Tâches à réaliser:
(a) Citez la critique de Médecin de Nuit de « [Cinéma en salle] » à « et pérégrinations noctambules. ».
(b) Rédigez la suite de la critique consacrée au film Médecin de Nuit en reprenant après sa dernière phrase.

Extrait du document:
• • • • •

[Cinéma en salle] Médecin de Nuit, de Elie Wajeman (2021)
Le film noir français reprend des couleurs avec cette virée nocturne dans le quotidien d’un médecin pris dans les rêts d’un trafic d’ordonnances, et d’une passion étouffante entre adultère et trahison. Avec Médecin de Nuit, son troisième film, après Alyah (2012) et Les Anarchistes (2015), Elie Wajeman trouve sa vitesse de croisière.
Jouer sur les ressorts du film de genre
Dès le premier plan nous sommes pris à bras le corps dans un intrigue serrée. Le réalisateur maîtrise parfaitement les codes du genre et nous plonge de plain-pied dans le quotidien de Michaël (Vincent Macaigne parfait d’une force inquiète dans un rôle à contre emploi), médecin de nuit de son état. Sans temps mort, nous partageons son parcours au travers consultations et pérégrinations noctambules.
L’inspection de l’assurance maladie le soupçonne de délivrer de trop nombreuses ordonnances de Subutex (traitement de substitution pour toxicomanes). Il s’avère que le toubib est pris dans les rets d’un trafic afin de venir en aide à Dimitri son cousin pharmacien (Pio Marmaï aux antipodes des personnages sympathiques habituels), pris dans les filets par un dangereux truand. Sa relation extra conjugale passionnée mais indécise avec la fiancée de Dimitri (Sara Giraudeau éblouissante), vient compliquer la donne.
De fil en aiguille Michaël pris entre ses valeurs morales et l’urgence de la situation critique de son envahissant pharmacien de cousin empêtré dans des problèmes financiers avec des gens peu recommandables va le conduire à tout remettre en question.

• • • • •

Entrées fournies:

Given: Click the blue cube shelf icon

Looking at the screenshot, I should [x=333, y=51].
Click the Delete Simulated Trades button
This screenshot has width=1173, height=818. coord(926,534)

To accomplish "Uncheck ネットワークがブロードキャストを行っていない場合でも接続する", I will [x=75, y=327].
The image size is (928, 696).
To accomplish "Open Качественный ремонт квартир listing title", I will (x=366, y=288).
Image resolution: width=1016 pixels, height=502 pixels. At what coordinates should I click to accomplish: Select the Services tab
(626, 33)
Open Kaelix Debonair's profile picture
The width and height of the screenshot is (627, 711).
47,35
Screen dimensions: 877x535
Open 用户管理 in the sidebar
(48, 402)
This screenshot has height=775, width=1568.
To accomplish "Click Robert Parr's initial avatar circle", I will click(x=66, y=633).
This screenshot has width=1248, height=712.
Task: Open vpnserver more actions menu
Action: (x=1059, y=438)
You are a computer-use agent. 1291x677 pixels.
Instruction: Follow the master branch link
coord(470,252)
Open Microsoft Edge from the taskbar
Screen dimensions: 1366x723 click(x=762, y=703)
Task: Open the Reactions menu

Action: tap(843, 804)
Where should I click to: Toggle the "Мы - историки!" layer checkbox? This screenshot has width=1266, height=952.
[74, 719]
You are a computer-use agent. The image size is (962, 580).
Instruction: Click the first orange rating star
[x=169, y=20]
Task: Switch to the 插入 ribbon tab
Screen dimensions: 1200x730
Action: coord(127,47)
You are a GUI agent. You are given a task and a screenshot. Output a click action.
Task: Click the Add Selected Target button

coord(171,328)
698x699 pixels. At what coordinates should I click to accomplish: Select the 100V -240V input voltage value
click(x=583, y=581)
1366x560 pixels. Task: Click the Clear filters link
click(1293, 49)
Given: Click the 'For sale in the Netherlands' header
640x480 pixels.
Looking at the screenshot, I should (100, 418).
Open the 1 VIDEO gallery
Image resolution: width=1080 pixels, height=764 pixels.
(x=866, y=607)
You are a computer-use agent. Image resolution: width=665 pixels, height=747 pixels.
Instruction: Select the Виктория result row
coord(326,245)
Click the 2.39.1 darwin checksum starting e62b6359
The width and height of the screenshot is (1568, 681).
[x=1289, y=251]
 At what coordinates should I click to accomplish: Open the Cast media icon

• • • • •

Corrigé des activités:
(a)
[Cinéma en salle] Médecin de Nuit, de Elie Wajeman (2021)
Le film noir français reprend des couleurs avec cette virée nocturne dans le quotidien d’un médecin pris dans les rêts d’un trafic d’ordonnances, et d’une passion étouffante entre adultère et trahison. Avec Médecin de Nuit, son troisième film, après Alyah (2012) et Les Anarchistes (2015), Elie Wajeman trouve sa vitesse de croisière.
Jouer sur les ressorts du film de genre
Dès le premier plan nous sommes pris à bras le corps dans un intrigue serrée. Le réalisateur maîtrise parfaitement les codes du genre et nous plonge de plain-pied dans le quotidien de Michaël (Vincent Macaigne parfait d’une force inquiète dans un rôle à contre emploi), médecin de nuit de son état. Sans temps mort, nous partageons son parcours au travers consultations et pérégrinations noctambules.

(b)
Habité d’une humanité soucieuse de ses patients, notre médecin de nuit, à l’apparence d’un ours bienveillant, va se révéler redoutable dans sa quête de justice. Jusqu’à se tromper ….
Un parfait petit film noir à l’intrigue ramassée
Cette réussite s’appuie sur l’interprétation juste grâce à un casting impeccable. En dehors des trois acteurs déjà cités. Sarah Le Picard, comme d’habitude dans une ribambelle de seconds rôles, compose et éclaire subtilement le rôle de la femme trompée qui fait face.
Plusieurs personnages auxiliaires sonnent d’autant plus vrais que nature, que le réalisateur a fait le pari de non professionnels issus de la vraie vie jouant leur propre rôle. Pour une véracité sans filtre qui octroie par moment au film une tonalité bienvenue de documentaire avec une réelle portée sociétale. L’abandon à sa détresse et à elle-même d’une grande partie de la misère sociale est une réalité.
C’est une des (nombreuses) qualités de ce film prenant de bout en bout, de mettre le doigt dessus sans avoir l’air d’y toucher.